In last Monday night's Irish class we talked about Classical Gaelic Poetry from the early modern (1200-1650 AD) period. I mentioned that I had run across a description of some of the rules. I found it in Gàir Nan Clàrsach - The Harps' Cry: Anthology of 17th Century Gaelic Poetry. The book is about Scottish Gaelic, but this form of poetry, and the language was common to both Gaelic Scotland and Ireland in the period. The poets who produced these works had been trained in the genre for years. Their work was aimed at the Gaelic elite, and traditionally they were supported as court poets by the clan chiefs and great lords. Here is a verse from Niall Mòr Mac Muireadhigh's Do Ruaidhri Mòr, Mac Leòid ("To Ruaidhri Mòr"), followed by the analysis in the introduction to the book.
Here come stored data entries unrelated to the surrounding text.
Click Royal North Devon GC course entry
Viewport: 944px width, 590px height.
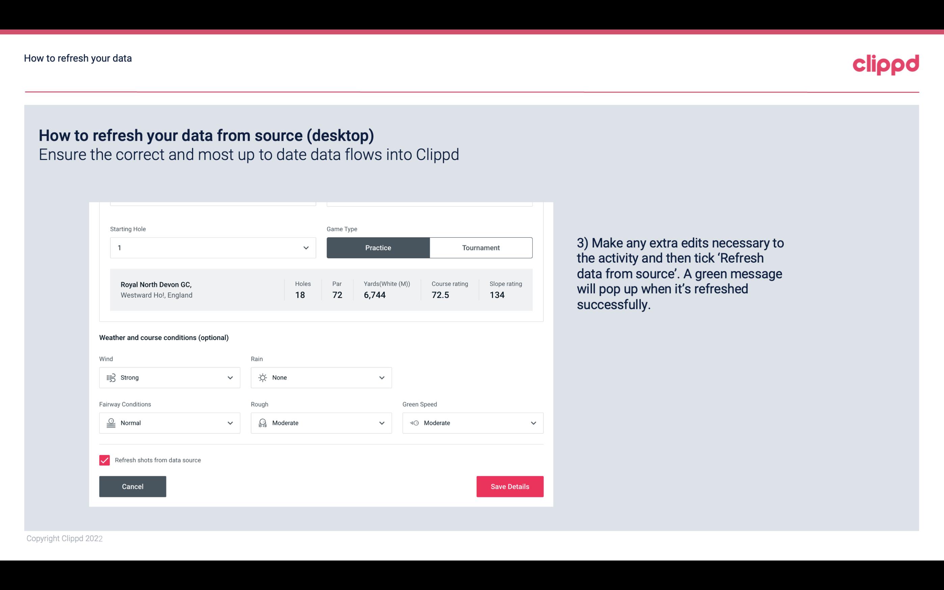pyautogui.click(x=320, y=290)
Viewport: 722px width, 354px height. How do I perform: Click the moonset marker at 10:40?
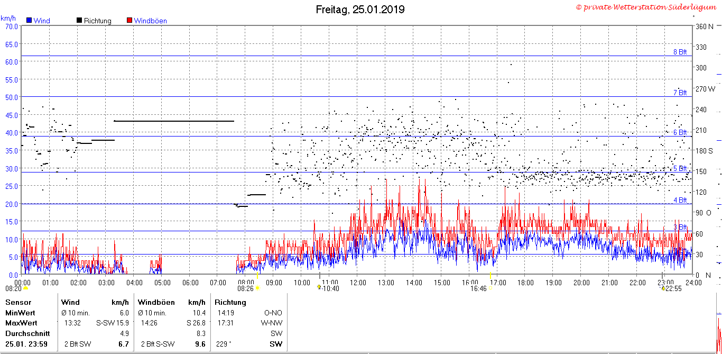(x=319, y=287)
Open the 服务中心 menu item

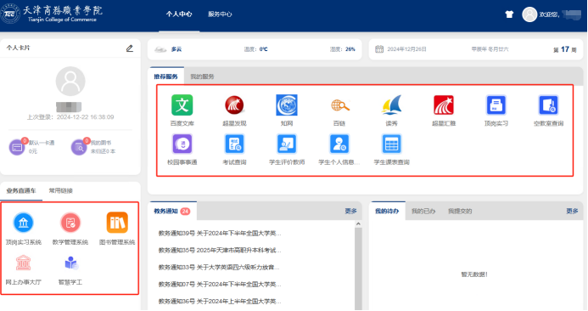click(x=220, y=14)
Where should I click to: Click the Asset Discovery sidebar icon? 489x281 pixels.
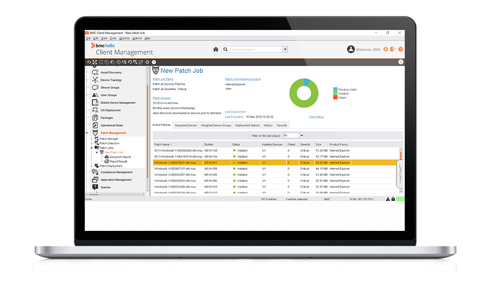95,72
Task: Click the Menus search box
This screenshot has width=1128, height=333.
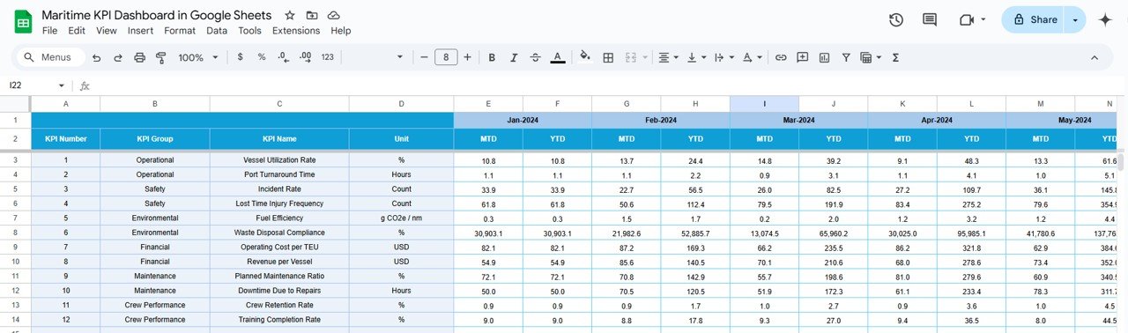Action: tap(50, 57)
Fiche meisge linn gach laoi -
nochar leisge linn ná lé;
fiú i neart ar mbeathaidh do bhí
ceathair, a trí, a seacht le sé.
The rules here require seven syllables per line, and there are rules for elision so that when two vowels occur together (in certain circumstances) one of them is elided and therefore only one syllable is counted: here we elide the word i in line 3 and the word a following trí in line 4. The final words of lines 2 and 4 must rhyme together (as in all rhymes, the vowels must be identical); and the final vowels of all four lines must agree in 'quantity'(i.e., long or short), as they do here: laoi has a single long vowel. Internal rhyme (which in Gaelic means rhyme within the couplet) occurs twice in each couplet, giving us the rhymes meisge: leisge and linn: linn in the first couplet; in the second couplet the rhymes mbeathaidh: ceathair and neart: seacht are also perfect, because of complex Gaelic rules of consonant grouping whereby, in rhyme, -dh- and -r- belong the same group, and the consonant 'clusters' -rt and -cht (by even more complicated rules) rhyme together. (Anything as simple as the popular English rhyming system, where bill rhymes with fill but not with fin, would probably have been regarded by these poets as childish.) The metre of this poem, rannaigheacht mhór, also demands aicill, a rhyme between the final of line 3 and a non-final word in line 4, here provided in the rhyme bhí: trí Every line must contain at least one alliteration, as between linn and laoi in line 1 (the unstressed word gach, like all unstressed words, is ignored for the purpose of alliteration), and there is a double alliteration in line 2; in line 3 the alliteration between mbeathaidh and bhí demonstrates the very literate familiarity of the poets with the Gaelic conventions of mutation, mb- and bh- both being mutated forms of b-. For line 4 of all quatrains a further rule states that the alliteration must occur between the last two stressed words (seacht and sé).

All these rules leave the poet with very little room for manoeuvre in the matter of conveying meaning (not to mention feeling); apart from unstressed words which must be taken into the syllable-count) the above quatrain contains only two words, Fiche and fiú, which are not firmly bound to other words by some form of rhyme and alliteration.

You may be wondering what the poet is trying to say with all this machinery:
Twenty times were we drunk each day --
neither we nor he from it did shrink;
a worthwhile fortifying of our lives,
four, three, seven, six.
The sentiments of the rest of the poem are similar.